FreeNAS 11.1 U6 rebooting randomly when transfering via iSCSI and vmware esxi

Status
Not open for further replies.

titanve

Explorer
Joined
Sep 12, 2018
Messages
52
Hello everyone,

My freenas is rebooting randomly when using iSCSI to backup my vm's using Vsphere Data Protection. I added the device to the ESXi without troubles and I have to RJ45 crossover cables which connect the freenas with the ESXi host. I wonder if I'm missing some network configuration. I set the MTU to 9000 as suggested in a tutorial, is it ok?
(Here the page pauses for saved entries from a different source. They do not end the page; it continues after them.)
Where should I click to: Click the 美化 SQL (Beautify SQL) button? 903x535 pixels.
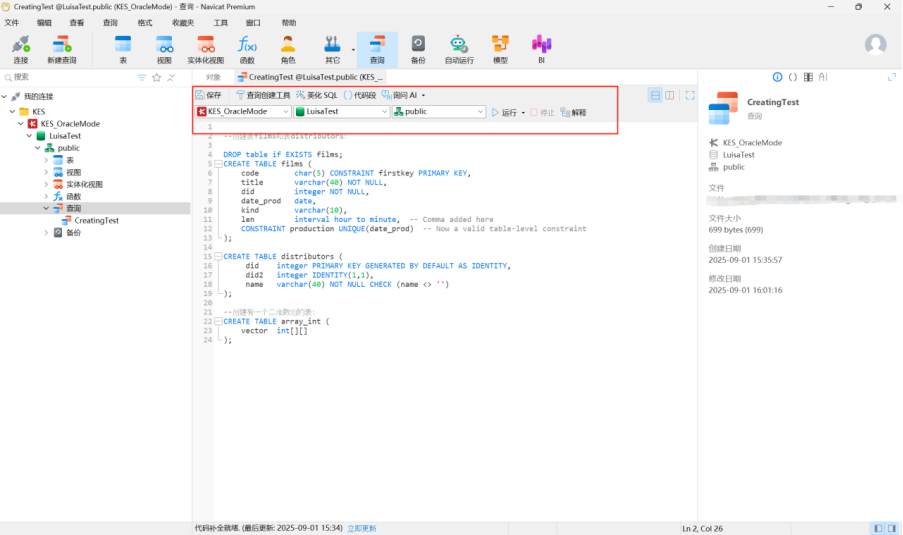click(x=316, y=95)
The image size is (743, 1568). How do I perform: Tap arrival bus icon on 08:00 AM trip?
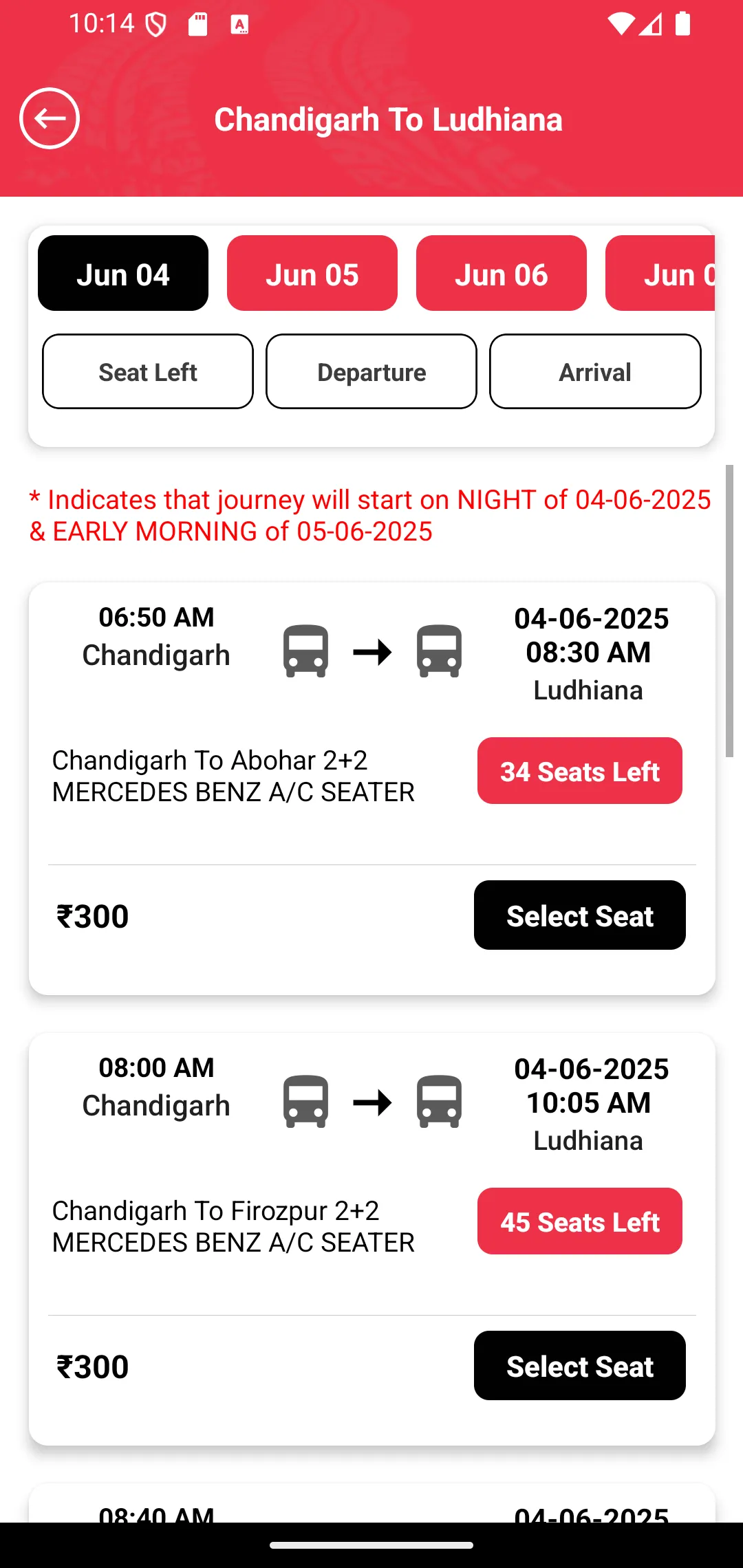pos(439,1101)
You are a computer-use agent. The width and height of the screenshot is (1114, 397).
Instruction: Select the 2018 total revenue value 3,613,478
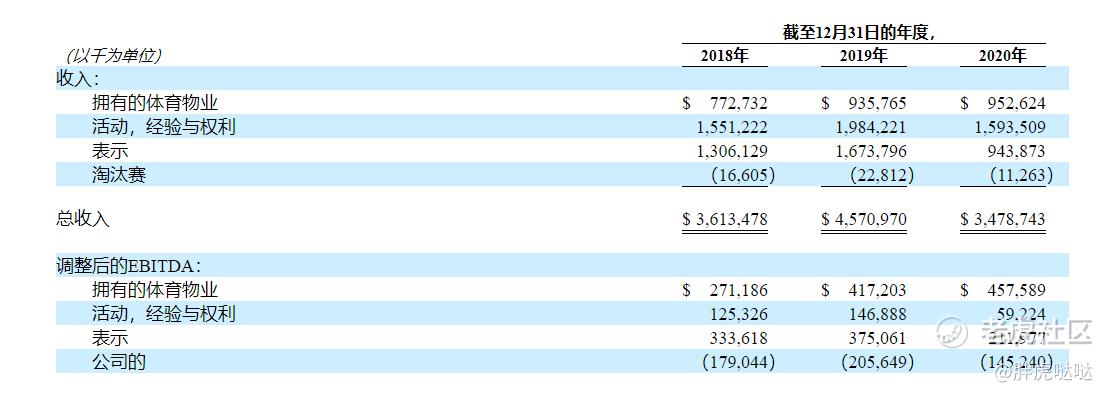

I'm attaching some images so you can see my setup and behavior while doing the backup. The Freenas is in a HP ML350 G6 server with 24GB in RAM. Both NIC's are GLan.

As you can see in the pictures sometimes the link on both NIC's goes down.

I tested RAM, CPU and Boot and they are ok. My RAID (I've got RAID10 configured) controller is the HP Smart Array P410i

Network description:
FREENAS ESXi
10.0.0.1/24 <-----> 10.0.0.2/24 both MTU 9000
10.0.1.1/24 <-----> 10.0.1.2/24 both MTU 9000

Thanks for your help

IMAGES:
IMAG1454.jpg

IMAG1446.jpg
IMAG1462.jpg
 
D

dlavigne

Guest
Replace the Realtek NIC with an Intel one. Realtek is known to not be able to handle load.
 

titanve

Explorer
Joined
Sep 12, 2018
Messages
52
Replace the Realtek NIC with an Intel one. Realtek is known to not be able to handle load.
Where can I see if one of the NICs are Realtek?
 

HoneyBadger

actually does care
Administrator
Moderator
iXsystems
Joined
Feb 6, 2014
Messages
5,112
My RAID (I've got RAID10 configured) controller is the HP Smart Array P410i

ZFS should not be used with a RAID controller. This is a major issue and may require the backup and restore of your pool to correct. Please post the output of zpool status -v inside of [code][/code] tags to start with.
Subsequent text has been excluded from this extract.